TEXTO EXIBIDO

Em diferentes regiões do
Brasil se utiliza muito a lexia “demorô”, corruptela de “demorou”, para se
referir a situações que, finalmente aconteceram, mas que deveriam ter
acontecido bem antes. Embora se trate de uma expressão tipicamente brasileira,
provavelmente outras línguas devam ter expressões que sirvam para a mesma
situação. E se assim o for, boa parte do mundo disse “demorô”, hoje, quando
Sara Daniues, secretária permanente da Academia Sueca, anunciou o nome de Bob
Dylan, como o vencedor do prêmio Nobel de Literatura de 2016. Para a referida
Academia, o autor de “Like a Rolling Stone” mereceu o prêmio de 2016 “por ter
criado uma nova expressão poética dentro da grande tradição norte-americana da
canção”.
A Academia sueca poderia ter
dito “qualquer coisa”, como justificativa para premiar Dylan, pois tudo o que
pudesse dizer resvalaria na constatação do óbvio, uma vez que a obra de Bob
Dylan ultrapassa o campo meramente musical, se espalhando pelo campo da
literatura propriamente dita. Em outras palavras, é simplório conceber as
letras do referido artista como “letras”, simplesmente, pois Bob Dylan é, na
verdade, um dos mais relevantes poetas do século XX, destilando sua poesia por
meio da canção. Dessa maneira, assim como Chico Buarque e Belchior, Bob Dylan
rompe os limites dos gêneros literários, produzindo letras que são menos
letras, e mais poemas.
É claro que alguns
pesquisadores, engessados que estão (ou “que são”?), ainda não conseguem (ou
não querem) compreender as relações que se dão entre a música e a poesia. Para
muitos, são coisas que não se pode misturar; sequer aproximar, tendo em vista letra
de música ser algo que se encontra em um plano muito inferior ao da poesia. Dessa
forma, a premiação de Bob Dylan vem mexer com posicionamentos antigos, sólidos
e conservadores a esse respeito. De 2016 em diante, contudo, uma nova maneira
de se conceber a poesia passa a ser indispensável, uma vez que Bob Dylan está
agora, oficialmente, ao lado de T.S. Eliot, Yeats e Wislawa Szymborska; por
exemplo.

(Listagem para localizar itens exibidos)

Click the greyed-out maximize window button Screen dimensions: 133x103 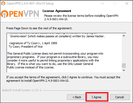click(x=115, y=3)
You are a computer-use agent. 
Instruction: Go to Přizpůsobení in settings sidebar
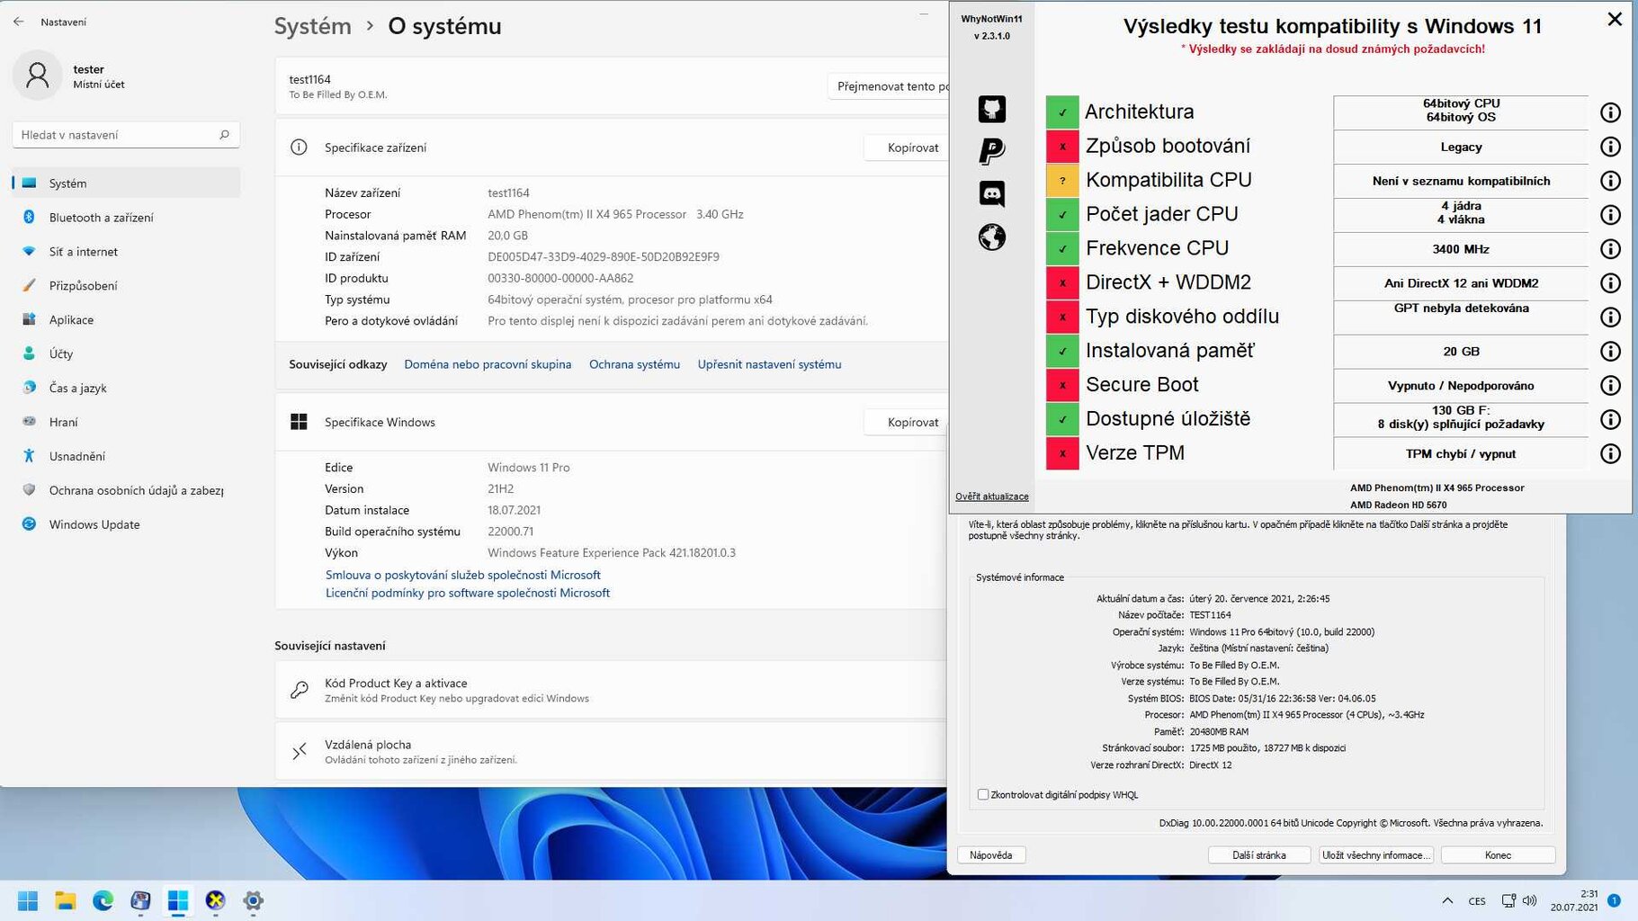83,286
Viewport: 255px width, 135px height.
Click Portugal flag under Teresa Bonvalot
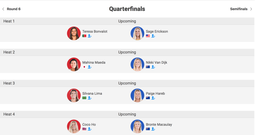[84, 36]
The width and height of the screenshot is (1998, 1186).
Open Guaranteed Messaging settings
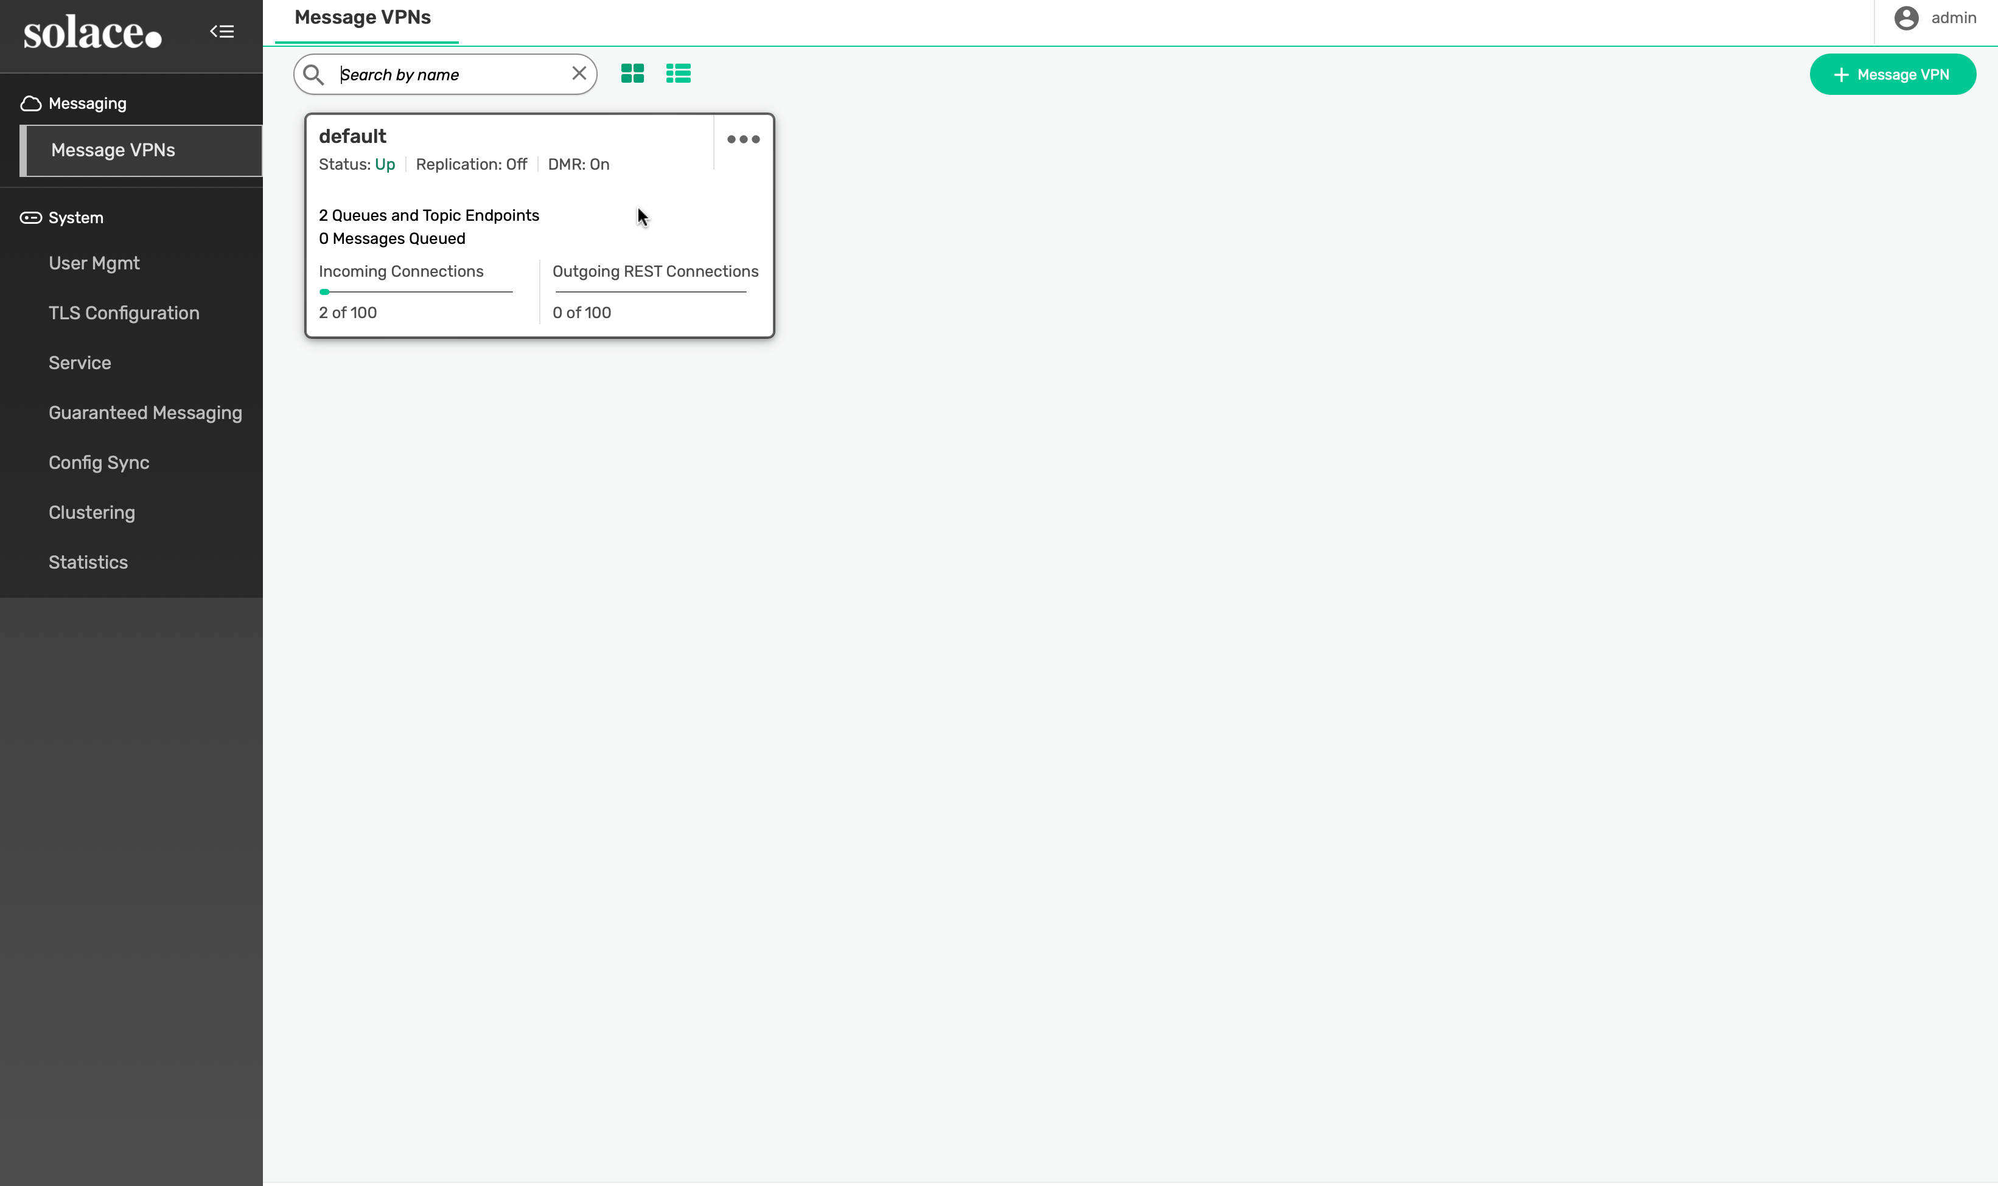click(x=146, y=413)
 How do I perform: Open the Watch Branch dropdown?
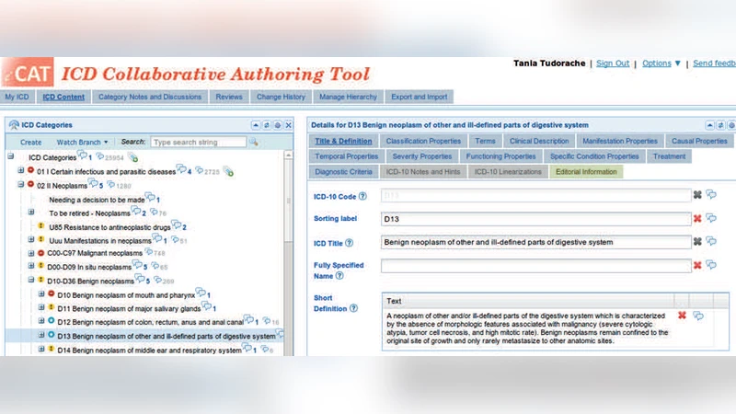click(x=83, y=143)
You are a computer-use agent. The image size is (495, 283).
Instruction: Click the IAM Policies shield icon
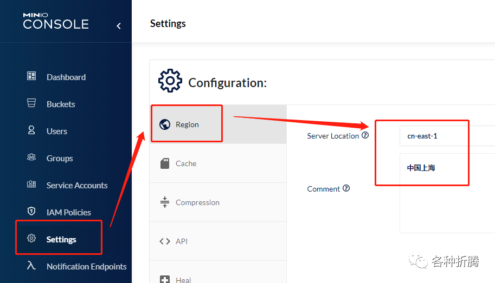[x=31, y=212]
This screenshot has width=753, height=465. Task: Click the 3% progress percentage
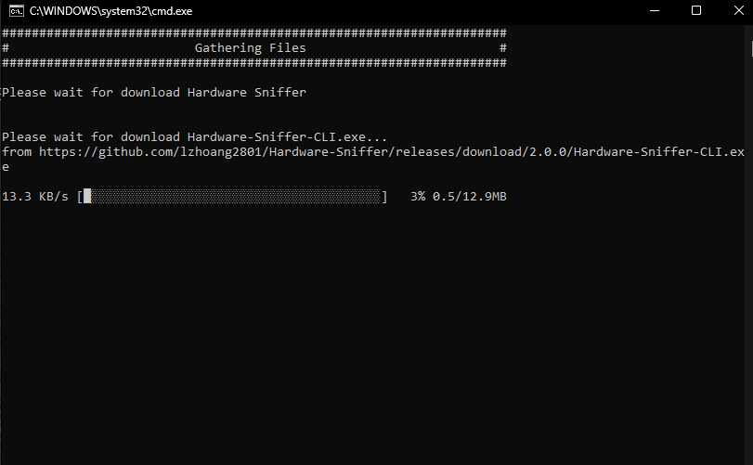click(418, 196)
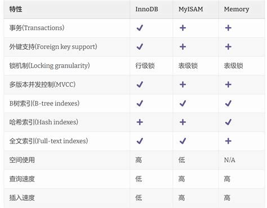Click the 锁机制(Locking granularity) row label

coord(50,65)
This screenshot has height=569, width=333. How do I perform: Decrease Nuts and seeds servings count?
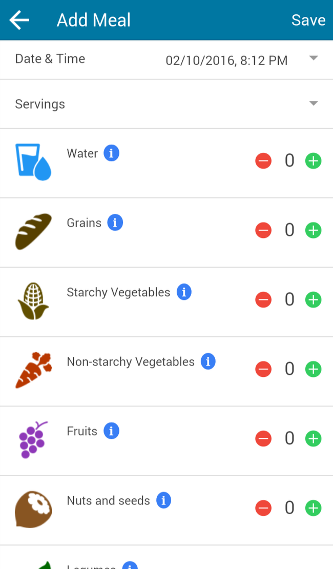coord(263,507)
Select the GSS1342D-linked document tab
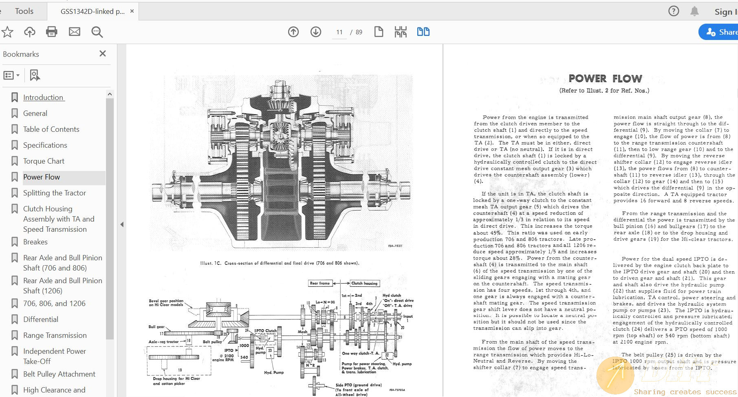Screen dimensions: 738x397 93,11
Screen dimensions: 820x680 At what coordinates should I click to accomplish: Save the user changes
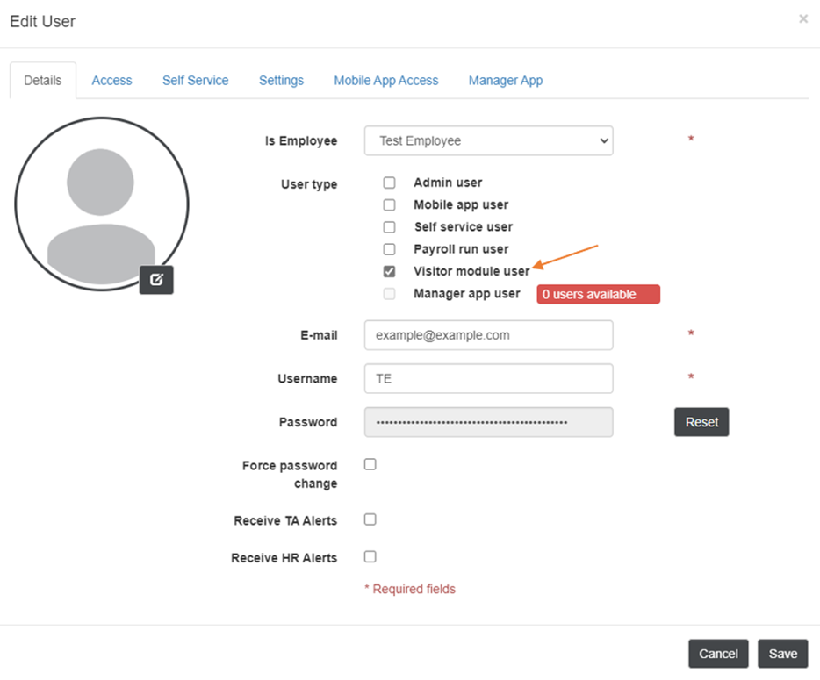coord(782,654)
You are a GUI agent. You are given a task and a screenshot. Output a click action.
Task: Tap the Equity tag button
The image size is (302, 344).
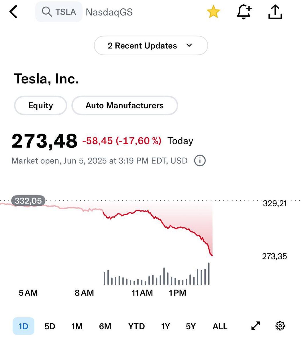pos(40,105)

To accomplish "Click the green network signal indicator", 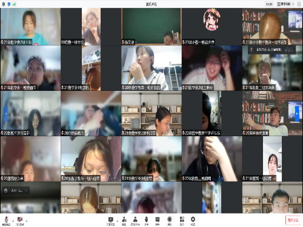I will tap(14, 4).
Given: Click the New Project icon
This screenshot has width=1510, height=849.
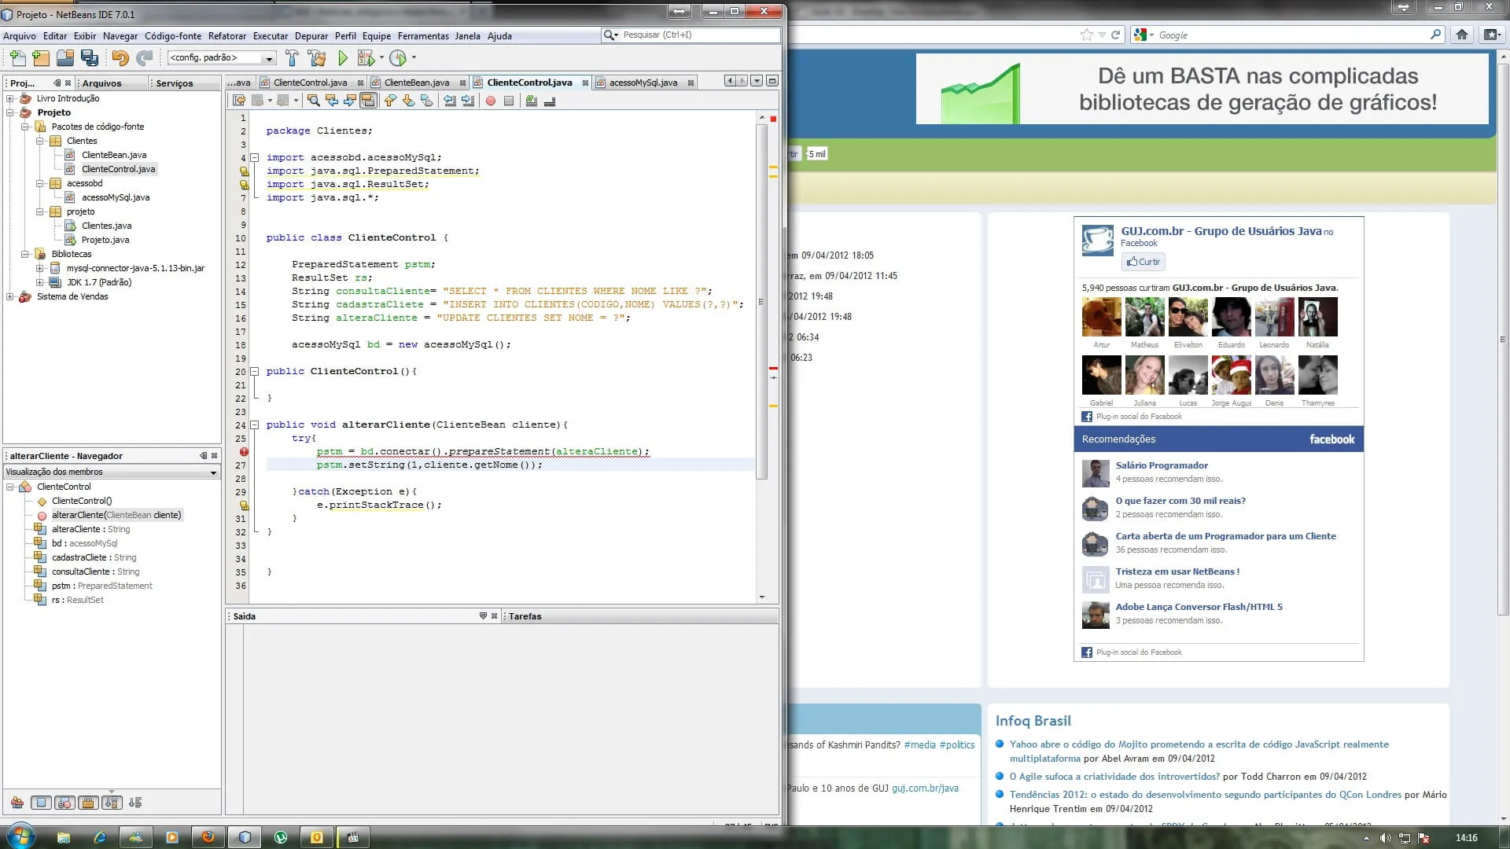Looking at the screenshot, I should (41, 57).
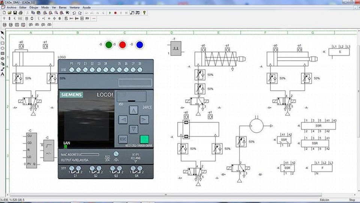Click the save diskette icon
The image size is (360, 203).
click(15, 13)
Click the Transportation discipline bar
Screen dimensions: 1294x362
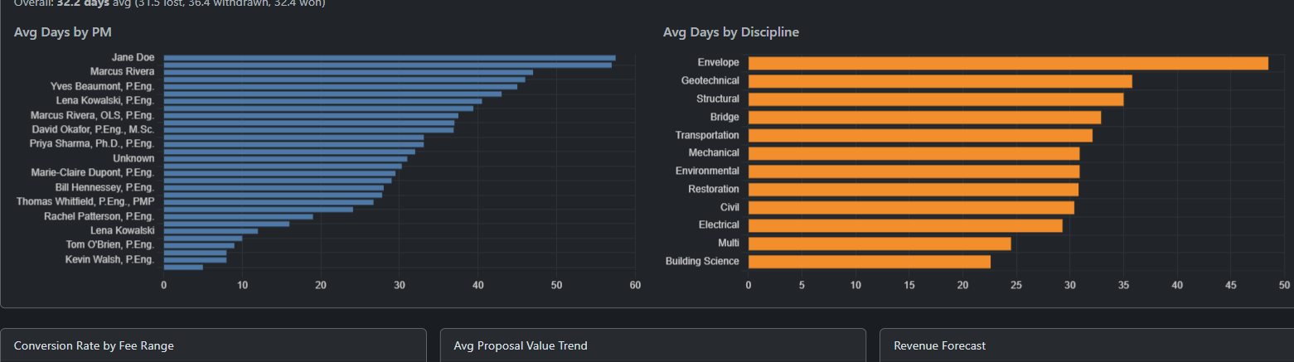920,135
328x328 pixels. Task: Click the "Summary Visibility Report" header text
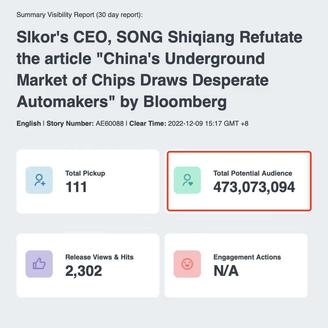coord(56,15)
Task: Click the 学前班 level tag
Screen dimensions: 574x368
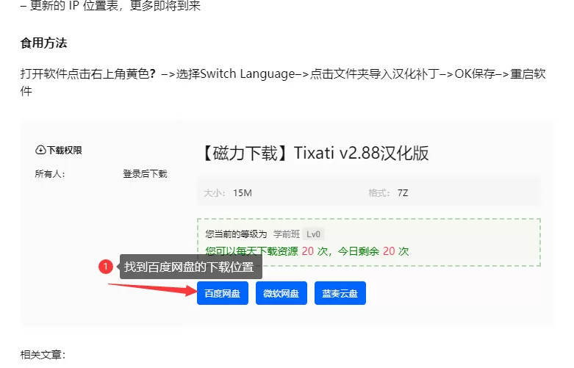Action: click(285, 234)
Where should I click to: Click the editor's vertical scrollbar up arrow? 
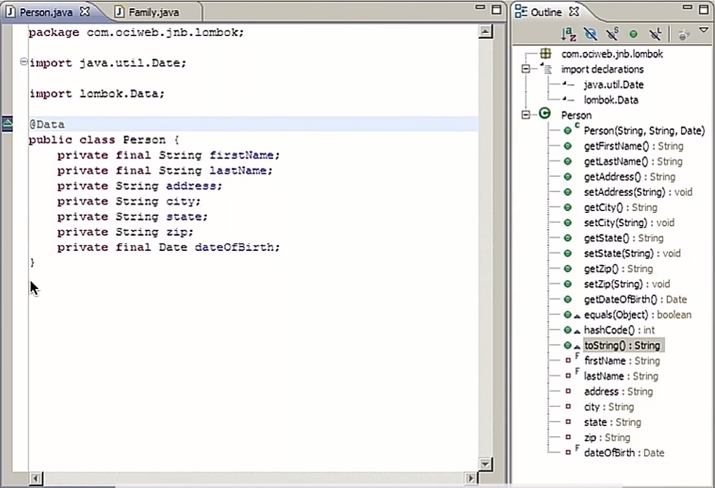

TAREFA A CUMPRIR
Transcreva, do texto sobre o Nobel de Bob Dylan, o trecho que vai de "A Academia sueca poderia" a "e mais poemas.".

RESPOSTA DO EXERCÍCIO
A Academia sueca poderia ter
dito “qualquer coisa”, como justificativa para premiar Dylan, pois tudo o que
pudesse dizer resvalaria na constatação do óbvio, uma vez que a obra de Bob
Dylan ultrapassa o campo meramente musical, se espalhando pelo campo da
literatura propriamente dita. Em outras palavras, é simplório conceber as
letras do referido artista como “letras”, simplesmente, pois Bob Dylan é, na
verdade, um dos mais relevantes poetas do século XX, destilando sua poesia por
meio da canção. Dessa maneira, assim como Chico Buarque e Belchior, Bob Dylan
rompe os limites dos gêneros literários, produzindo letras que são menos
letras, e mais poemas.